§ Your instructions
Lines with "screenshot": pull these out of the listing below.

§ Source data
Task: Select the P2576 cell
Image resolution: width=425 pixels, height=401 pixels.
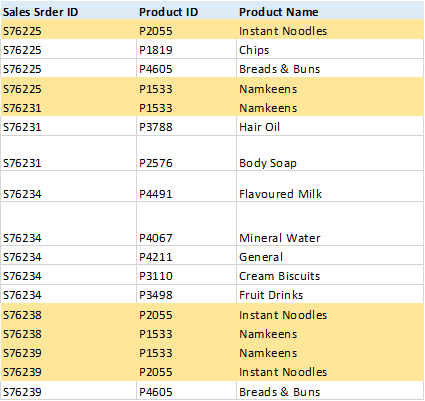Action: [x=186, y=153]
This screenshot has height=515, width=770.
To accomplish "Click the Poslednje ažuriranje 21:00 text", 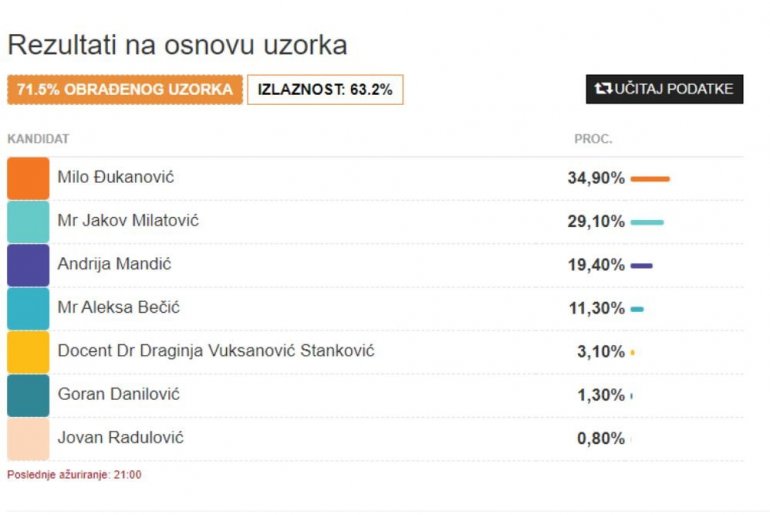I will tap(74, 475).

==

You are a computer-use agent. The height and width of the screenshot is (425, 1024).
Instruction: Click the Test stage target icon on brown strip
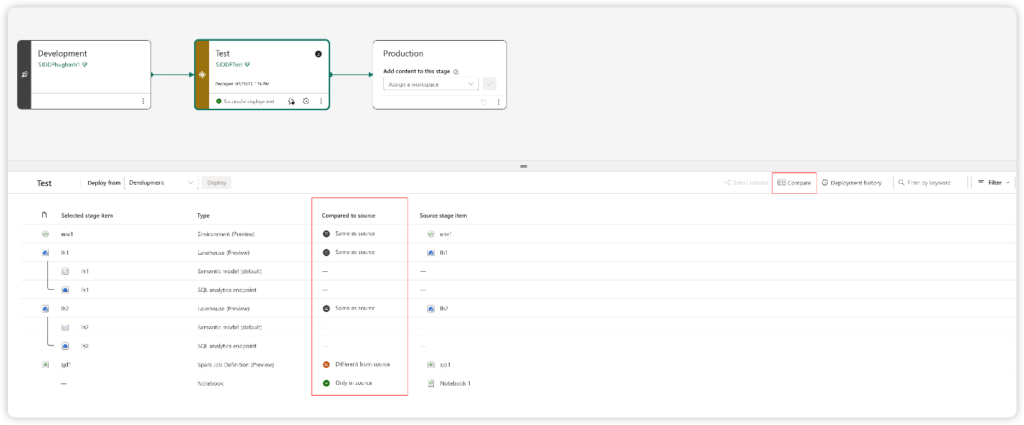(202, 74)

§ Response
This screenshot has height=515, width=770.
You are a computer-use agent. The height and width of the screenshot is (425, 1024).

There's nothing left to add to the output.